◆ The task:
Leaving the pictures out, print the lines from the first line of the listing through the line containing "This screenshot has height=855, width=1100.", exactly as they read, and no others.

[[ Extracted records, beginning ]]

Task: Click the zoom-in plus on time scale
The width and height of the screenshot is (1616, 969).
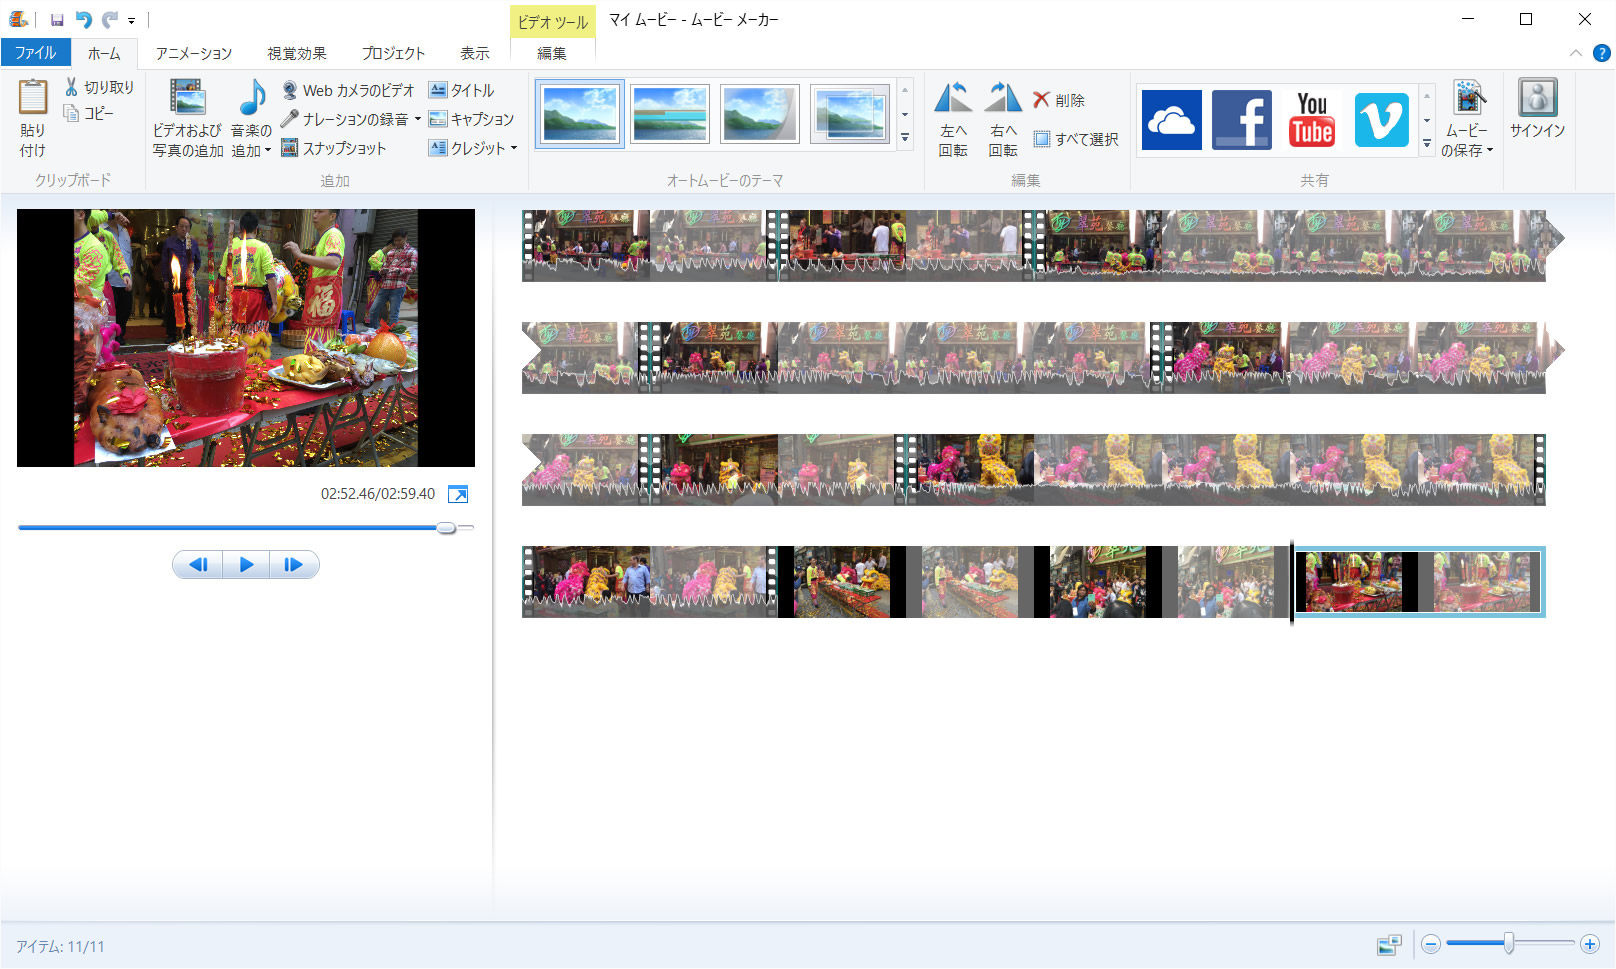Action: (x=1589, y=944)
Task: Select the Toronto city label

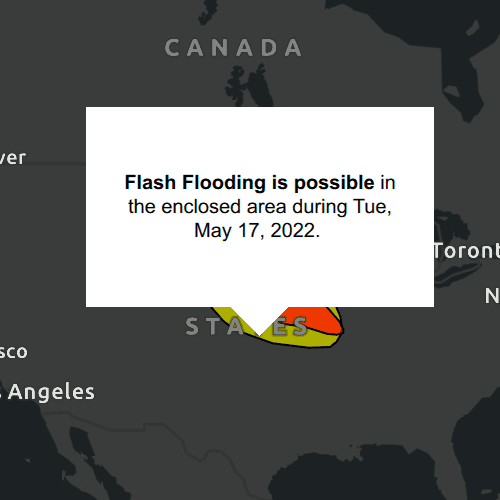Action: (x=467, y=251)
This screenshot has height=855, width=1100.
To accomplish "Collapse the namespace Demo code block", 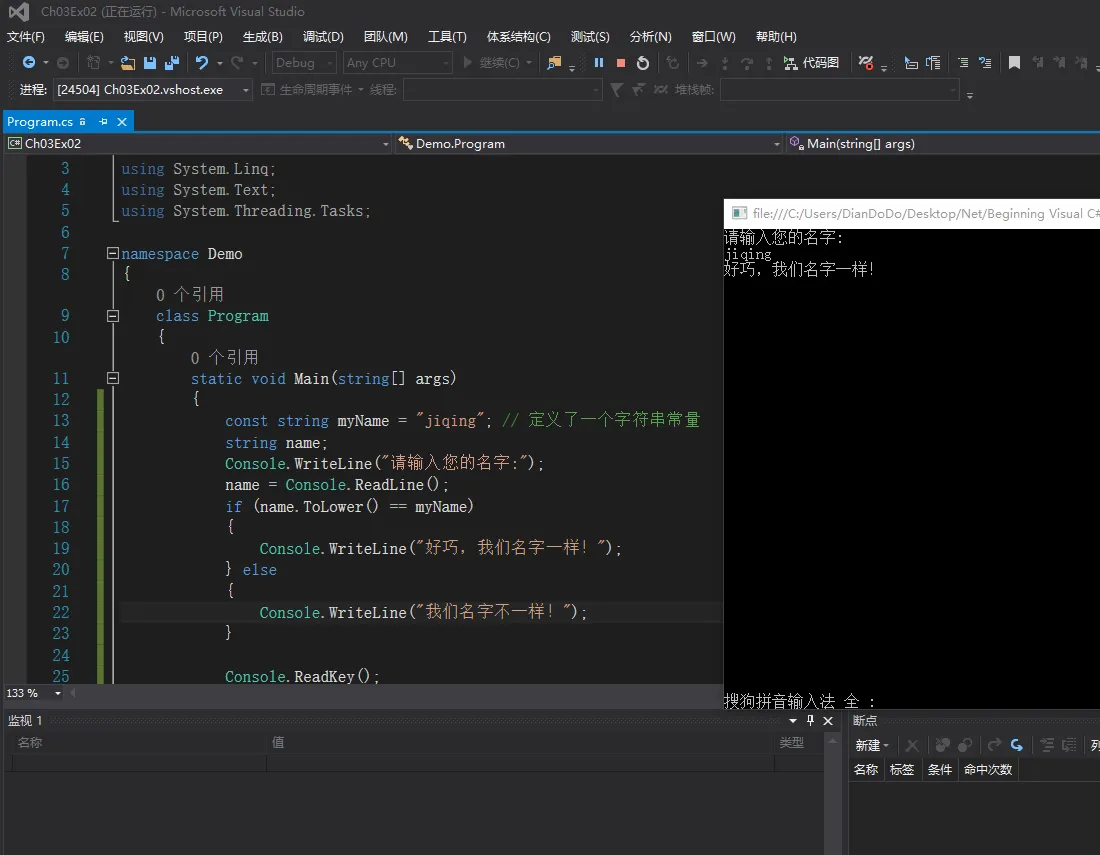I will [x=112, y=254].
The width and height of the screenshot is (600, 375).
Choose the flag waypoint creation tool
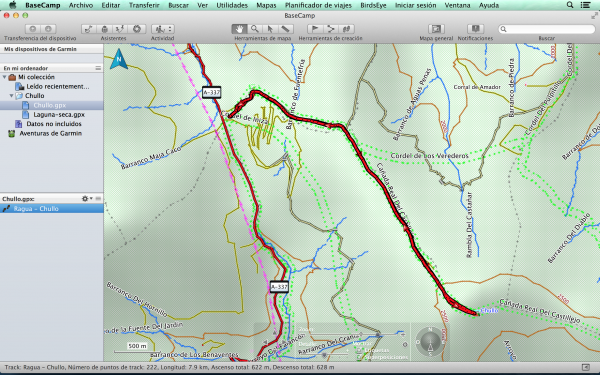click(315, 29)

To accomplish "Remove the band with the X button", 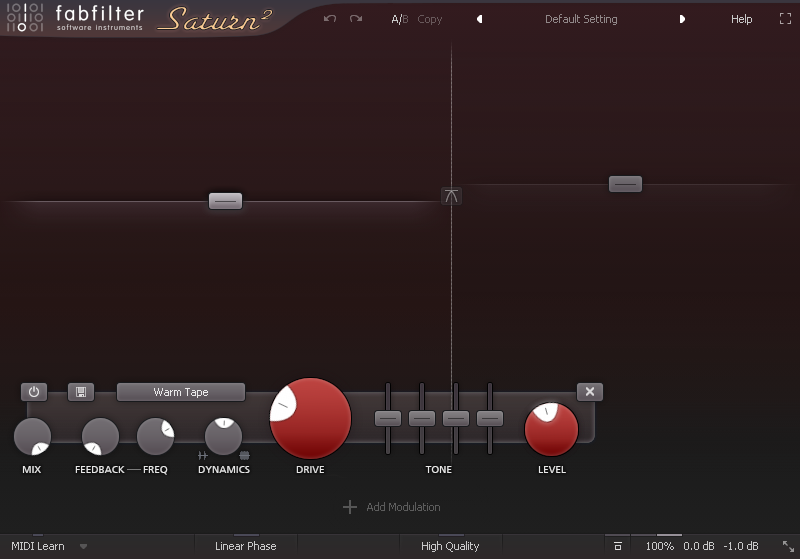I will tap(590, 392).
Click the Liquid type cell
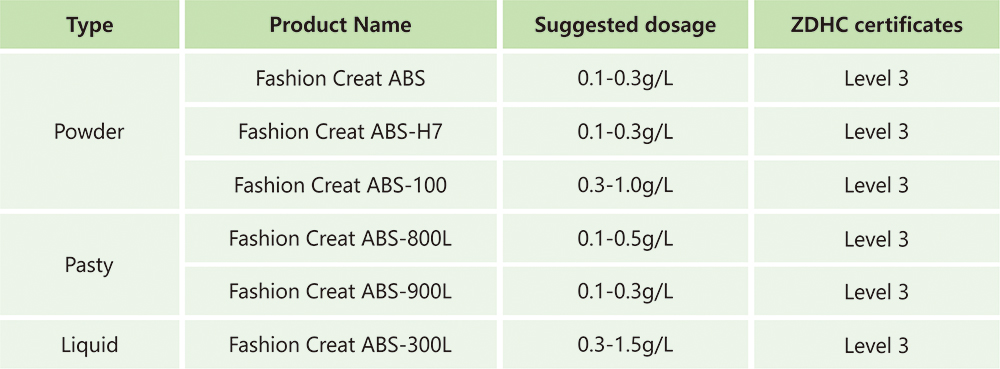1000x369 pixels. (x=90, y=345)
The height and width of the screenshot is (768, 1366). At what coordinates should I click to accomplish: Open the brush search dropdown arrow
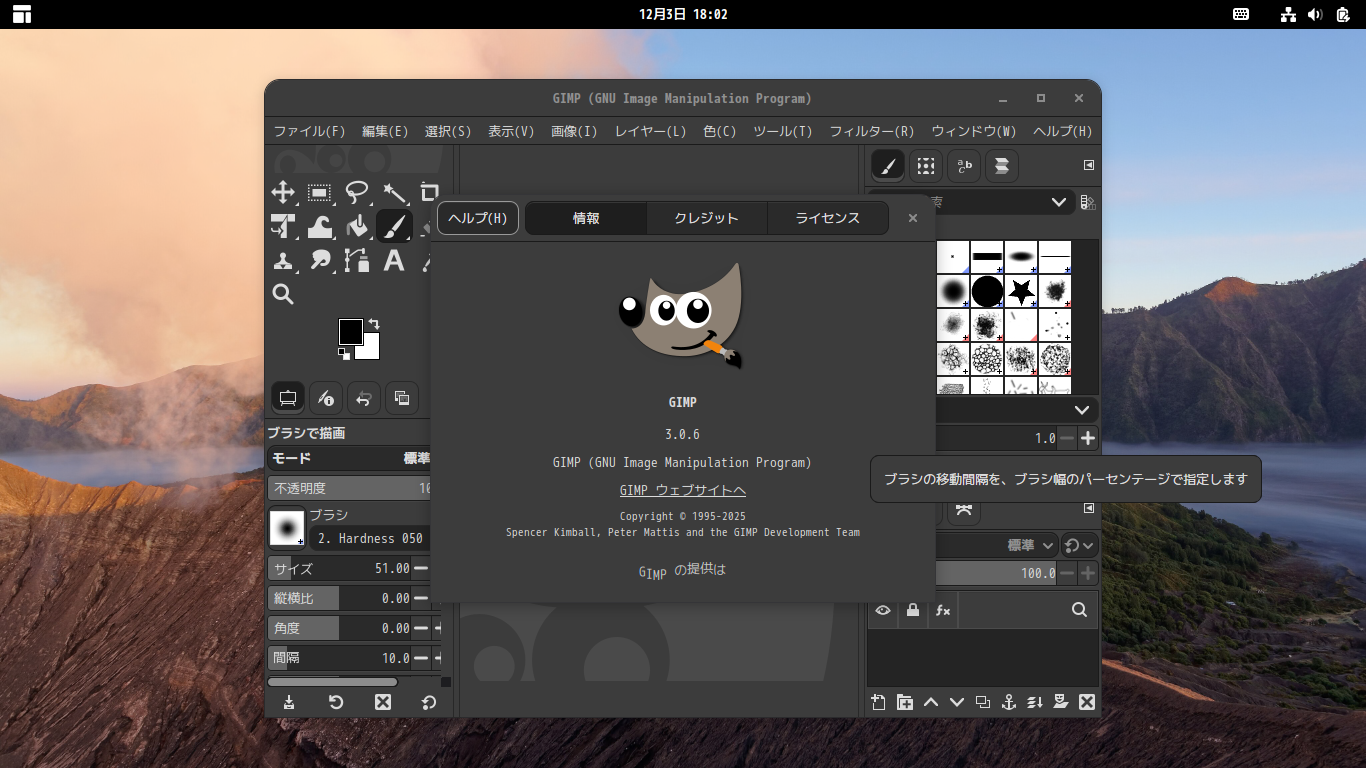click(1058, 201)
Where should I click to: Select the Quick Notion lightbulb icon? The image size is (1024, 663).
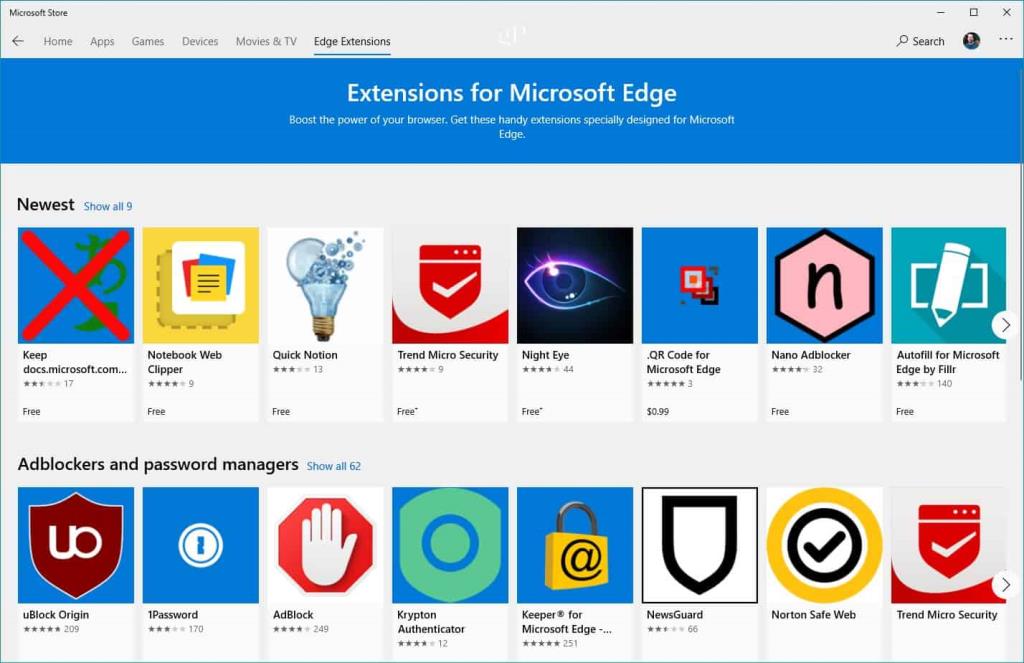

[[ Extracted records, end ]]

◆ Output below:
Task: Click the zoom-in plus on time scale
The width and height of the screenshot is (1616, 969).
Action: (x=1589, y=944)
Task: Select the Toronto city label

Action: (x=467, y=251)
This screenshot has height=855, width=1100.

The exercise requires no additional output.